Saturday, December 27, 2008

Eastern Tennessee gets coal in its stocking for Christmas

R.I.P. clean coal.

On Monday, toxic coal sludge burst through a retention wall in eastern Tennessee, causing massive property and environmental damage. Federal studies have shown that coal ash contains “significant quantities of heavy metals like arsenic, lead and selenium, which can cause cancer and neurological problems.” The incident — already being called the “largest environmental disaster of its kind in the United States” — may now be even worse than originally anticipated. Tennessee Valley Authority officials “initially said that about 1.7 million cubic yards of wet coal ash had spilled” in the disaster. Yesterday, however, they “released the results of an aerial survey that showed the actual amount was 5.4 million cubic yards, or enough to flood more than 3,000 acres one foot deep.”
Of course, "clean coal" was supposed to be a response to global warming, so the coal industry might maintain that it's still "clean" in that regard, but this is of course also untrue, as Sheldon Rampton at the Center for Media and Democracy points out

David Roberts, an environmental writer for Grist.com, has written a great critique of the coal industry's "clean coal" campaign, pointing out that "it's an obvious scam -- easily exposed, easily debunked. Just because it's obvious, though, doesn't mean the media won't fall for it. Indeed, the entire 'clean coal' propaganda push is premised on the media's gullibility."

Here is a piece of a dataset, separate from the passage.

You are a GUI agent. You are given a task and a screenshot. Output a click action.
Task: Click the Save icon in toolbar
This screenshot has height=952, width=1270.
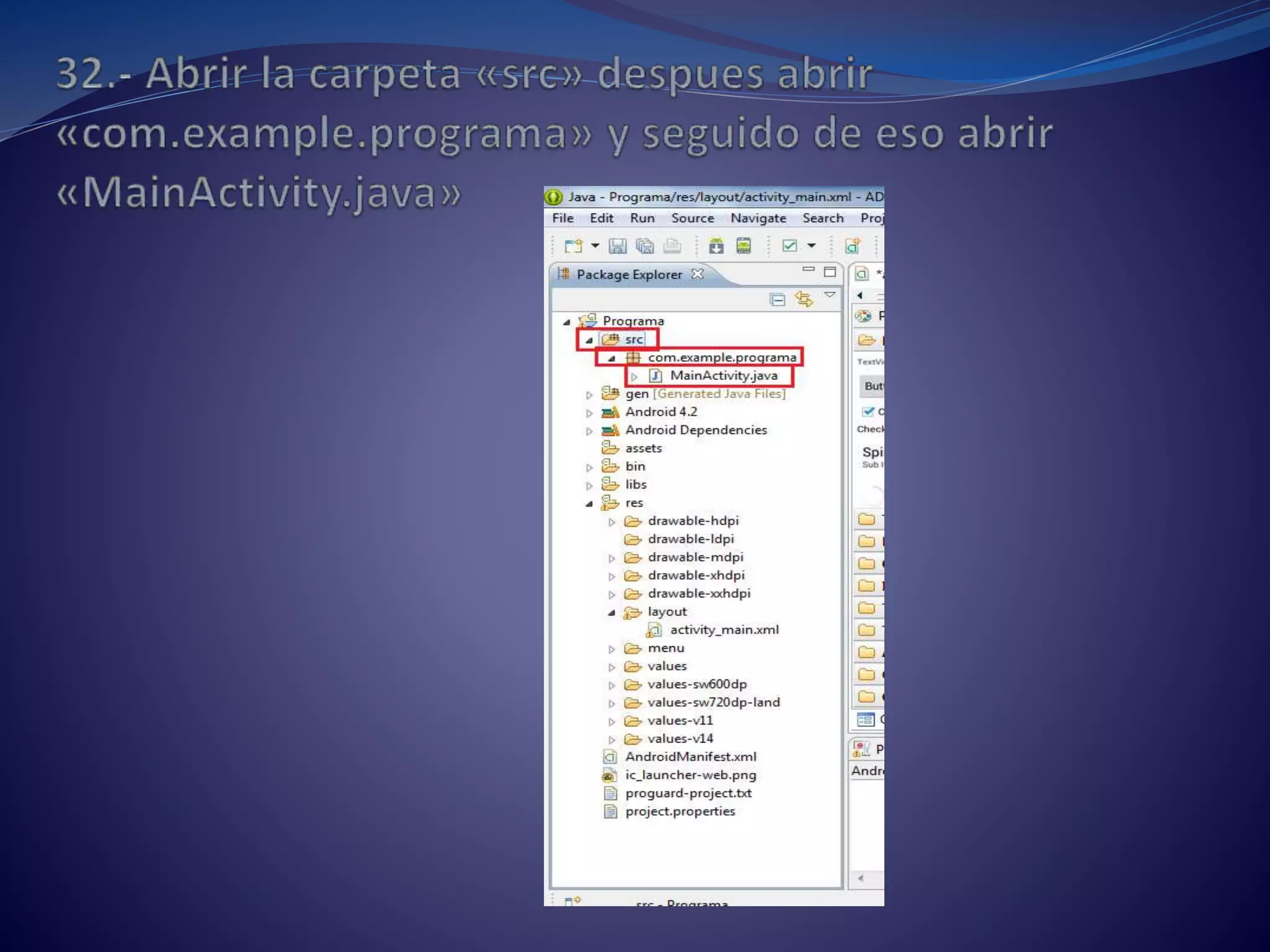(x=617, y=246)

Roberts notes, as have others including a recent report by the Center for American Progress (CAP), that "the companies funding 'clean coal' PR aren't spending much on carbon capture and sequestration (CCS) research." They have therefore made no progress in reducing the greenhouse gas emissions that make coal a potent cause of global warming. The concept of "clean coal" was invented to answer concerns about global warming, and its advocates play a rhetorical game of bait-and-switch on precisely this topic. When pressed about how coal can be clean, Roberts observes, "they revert to the other definition of 'clean' -- the notion that coal plants have reduced their emissions of traditional air pollutants like particulates and mercury (as opposed to greenhouse gases)."